Return only those lines of the records below in which "green" appears.

Dataset items:
++++++

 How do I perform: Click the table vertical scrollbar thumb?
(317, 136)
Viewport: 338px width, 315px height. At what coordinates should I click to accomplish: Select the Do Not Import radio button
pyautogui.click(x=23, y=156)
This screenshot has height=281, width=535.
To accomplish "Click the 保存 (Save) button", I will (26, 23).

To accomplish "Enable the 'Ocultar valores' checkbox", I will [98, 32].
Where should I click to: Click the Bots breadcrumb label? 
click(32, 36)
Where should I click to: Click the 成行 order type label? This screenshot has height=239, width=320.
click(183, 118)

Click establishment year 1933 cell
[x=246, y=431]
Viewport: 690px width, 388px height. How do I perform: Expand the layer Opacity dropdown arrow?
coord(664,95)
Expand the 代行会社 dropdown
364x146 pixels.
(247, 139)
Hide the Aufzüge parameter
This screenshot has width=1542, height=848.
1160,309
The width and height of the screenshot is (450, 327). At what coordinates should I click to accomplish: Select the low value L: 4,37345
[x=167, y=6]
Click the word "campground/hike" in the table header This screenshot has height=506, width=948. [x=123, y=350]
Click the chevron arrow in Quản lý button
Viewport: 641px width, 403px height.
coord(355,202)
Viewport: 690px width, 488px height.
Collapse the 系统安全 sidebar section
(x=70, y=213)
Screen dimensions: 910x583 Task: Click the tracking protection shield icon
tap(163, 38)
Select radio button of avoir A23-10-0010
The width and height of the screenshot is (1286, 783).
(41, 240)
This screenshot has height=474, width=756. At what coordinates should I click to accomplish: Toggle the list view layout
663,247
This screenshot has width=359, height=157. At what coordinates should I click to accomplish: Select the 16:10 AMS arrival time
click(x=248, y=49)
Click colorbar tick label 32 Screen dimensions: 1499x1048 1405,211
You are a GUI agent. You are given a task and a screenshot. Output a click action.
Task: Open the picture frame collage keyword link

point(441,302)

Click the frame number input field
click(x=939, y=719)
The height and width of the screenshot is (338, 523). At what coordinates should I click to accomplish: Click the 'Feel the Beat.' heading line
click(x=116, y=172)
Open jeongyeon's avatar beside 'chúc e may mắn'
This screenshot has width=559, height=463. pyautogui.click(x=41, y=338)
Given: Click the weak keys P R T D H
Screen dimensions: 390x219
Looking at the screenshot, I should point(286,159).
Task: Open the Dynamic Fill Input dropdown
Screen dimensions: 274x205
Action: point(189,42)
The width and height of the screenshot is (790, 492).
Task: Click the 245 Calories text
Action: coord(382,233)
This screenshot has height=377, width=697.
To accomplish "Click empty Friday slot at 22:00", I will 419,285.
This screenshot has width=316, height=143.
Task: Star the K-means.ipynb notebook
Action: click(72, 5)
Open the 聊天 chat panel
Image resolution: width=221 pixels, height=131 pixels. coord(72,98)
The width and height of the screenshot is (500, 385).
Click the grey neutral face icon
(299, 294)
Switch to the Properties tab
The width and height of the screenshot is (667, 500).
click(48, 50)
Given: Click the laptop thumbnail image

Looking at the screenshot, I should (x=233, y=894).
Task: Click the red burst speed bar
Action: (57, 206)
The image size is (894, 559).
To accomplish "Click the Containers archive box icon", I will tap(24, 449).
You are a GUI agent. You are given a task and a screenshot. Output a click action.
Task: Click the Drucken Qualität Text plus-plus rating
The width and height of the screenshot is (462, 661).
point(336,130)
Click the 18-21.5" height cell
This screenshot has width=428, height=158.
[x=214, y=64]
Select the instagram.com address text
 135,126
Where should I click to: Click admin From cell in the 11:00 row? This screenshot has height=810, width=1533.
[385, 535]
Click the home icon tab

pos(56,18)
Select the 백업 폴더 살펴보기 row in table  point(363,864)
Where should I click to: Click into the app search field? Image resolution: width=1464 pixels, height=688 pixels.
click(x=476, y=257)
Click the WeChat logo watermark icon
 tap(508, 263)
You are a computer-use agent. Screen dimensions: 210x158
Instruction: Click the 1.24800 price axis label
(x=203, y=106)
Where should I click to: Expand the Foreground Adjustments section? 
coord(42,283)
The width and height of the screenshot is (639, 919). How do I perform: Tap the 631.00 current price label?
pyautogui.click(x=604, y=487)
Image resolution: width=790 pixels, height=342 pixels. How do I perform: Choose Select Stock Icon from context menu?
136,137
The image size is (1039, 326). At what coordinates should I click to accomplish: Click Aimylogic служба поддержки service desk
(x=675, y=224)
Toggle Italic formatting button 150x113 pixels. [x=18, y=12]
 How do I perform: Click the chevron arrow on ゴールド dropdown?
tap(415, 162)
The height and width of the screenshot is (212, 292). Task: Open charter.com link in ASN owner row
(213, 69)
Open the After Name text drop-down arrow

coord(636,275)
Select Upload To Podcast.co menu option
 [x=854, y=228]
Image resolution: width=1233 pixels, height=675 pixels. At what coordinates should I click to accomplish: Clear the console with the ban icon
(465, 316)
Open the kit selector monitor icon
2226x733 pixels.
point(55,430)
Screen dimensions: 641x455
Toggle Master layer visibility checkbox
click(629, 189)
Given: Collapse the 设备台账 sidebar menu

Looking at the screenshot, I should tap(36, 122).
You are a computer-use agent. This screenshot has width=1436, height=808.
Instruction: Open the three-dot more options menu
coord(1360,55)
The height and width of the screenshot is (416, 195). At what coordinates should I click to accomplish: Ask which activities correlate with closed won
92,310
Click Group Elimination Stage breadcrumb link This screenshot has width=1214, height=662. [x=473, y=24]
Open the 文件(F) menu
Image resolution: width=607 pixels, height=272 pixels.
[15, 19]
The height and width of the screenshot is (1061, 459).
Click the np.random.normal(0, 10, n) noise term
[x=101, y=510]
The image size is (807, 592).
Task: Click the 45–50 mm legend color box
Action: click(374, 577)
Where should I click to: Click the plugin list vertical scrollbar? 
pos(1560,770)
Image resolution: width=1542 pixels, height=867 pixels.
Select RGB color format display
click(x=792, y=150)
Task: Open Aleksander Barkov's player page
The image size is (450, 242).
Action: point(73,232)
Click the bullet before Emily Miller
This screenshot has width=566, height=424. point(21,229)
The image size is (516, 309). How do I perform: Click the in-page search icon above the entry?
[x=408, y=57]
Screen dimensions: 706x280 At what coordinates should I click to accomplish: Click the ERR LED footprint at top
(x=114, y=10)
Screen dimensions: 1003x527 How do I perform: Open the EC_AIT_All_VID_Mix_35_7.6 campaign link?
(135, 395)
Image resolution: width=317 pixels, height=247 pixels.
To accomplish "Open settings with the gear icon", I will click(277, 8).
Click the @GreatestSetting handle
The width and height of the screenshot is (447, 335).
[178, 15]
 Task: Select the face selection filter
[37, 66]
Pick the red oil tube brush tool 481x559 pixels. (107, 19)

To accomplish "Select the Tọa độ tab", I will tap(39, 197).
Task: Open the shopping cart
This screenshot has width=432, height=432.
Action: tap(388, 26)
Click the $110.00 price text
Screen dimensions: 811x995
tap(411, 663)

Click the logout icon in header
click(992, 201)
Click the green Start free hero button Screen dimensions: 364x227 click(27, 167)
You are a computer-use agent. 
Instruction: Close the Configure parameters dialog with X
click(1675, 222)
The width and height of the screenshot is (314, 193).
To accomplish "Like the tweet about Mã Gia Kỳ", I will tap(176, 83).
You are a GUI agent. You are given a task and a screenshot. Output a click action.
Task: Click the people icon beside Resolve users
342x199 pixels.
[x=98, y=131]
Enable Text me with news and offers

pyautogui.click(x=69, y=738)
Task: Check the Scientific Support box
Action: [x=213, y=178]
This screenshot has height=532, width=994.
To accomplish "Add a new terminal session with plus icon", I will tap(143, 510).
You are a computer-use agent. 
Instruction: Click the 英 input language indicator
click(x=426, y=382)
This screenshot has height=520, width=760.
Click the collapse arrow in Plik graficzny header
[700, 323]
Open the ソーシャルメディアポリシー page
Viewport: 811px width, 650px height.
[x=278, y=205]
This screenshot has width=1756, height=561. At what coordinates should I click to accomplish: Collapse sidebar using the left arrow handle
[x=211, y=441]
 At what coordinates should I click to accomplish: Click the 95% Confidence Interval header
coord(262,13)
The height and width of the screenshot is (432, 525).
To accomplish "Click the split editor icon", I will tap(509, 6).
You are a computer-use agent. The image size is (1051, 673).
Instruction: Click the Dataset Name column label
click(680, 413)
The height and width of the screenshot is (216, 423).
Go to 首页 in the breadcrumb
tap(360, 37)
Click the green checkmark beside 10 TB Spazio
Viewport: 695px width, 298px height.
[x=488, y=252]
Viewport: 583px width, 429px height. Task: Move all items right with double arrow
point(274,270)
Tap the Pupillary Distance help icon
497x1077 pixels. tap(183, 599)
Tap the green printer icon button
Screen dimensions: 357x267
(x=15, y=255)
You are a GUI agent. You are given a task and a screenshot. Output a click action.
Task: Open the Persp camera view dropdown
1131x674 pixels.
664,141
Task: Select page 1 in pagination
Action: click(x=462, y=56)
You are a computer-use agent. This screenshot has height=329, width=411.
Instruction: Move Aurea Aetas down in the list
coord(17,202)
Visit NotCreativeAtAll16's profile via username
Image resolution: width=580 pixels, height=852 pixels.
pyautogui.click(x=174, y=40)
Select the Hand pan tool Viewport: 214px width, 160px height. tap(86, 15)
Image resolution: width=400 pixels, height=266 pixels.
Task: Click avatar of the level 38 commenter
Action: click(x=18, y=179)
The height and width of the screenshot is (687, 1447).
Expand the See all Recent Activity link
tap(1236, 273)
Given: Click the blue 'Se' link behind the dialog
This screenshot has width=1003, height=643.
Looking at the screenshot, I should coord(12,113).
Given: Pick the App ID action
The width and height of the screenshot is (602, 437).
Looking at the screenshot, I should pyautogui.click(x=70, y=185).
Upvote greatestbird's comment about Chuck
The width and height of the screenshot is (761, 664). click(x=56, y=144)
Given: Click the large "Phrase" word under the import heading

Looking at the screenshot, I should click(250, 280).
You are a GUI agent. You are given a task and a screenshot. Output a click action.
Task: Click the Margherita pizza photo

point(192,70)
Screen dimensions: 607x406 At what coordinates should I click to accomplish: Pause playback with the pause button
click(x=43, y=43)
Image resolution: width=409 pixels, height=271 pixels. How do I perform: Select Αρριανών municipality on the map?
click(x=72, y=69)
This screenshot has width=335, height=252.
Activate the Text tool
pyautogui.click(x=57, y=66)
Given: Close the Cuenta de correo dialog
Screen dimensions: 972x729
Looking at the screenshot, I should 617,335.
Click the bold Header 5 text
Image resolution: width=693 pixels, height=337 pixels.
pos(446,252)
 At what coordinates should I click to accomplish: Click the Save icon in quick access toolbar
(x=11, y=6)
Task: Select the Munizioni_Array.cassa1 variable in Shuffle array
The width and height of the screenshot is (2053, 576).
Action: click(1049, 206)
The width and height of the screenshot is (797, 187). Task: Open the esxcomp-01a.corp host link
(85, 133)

++++++

- Solution:
Click the green Start free hero button Screen dimensions: 364x227 click(27, 167)
Click the green checkmark beside 10 TB Spazio
Tap the green printer icon button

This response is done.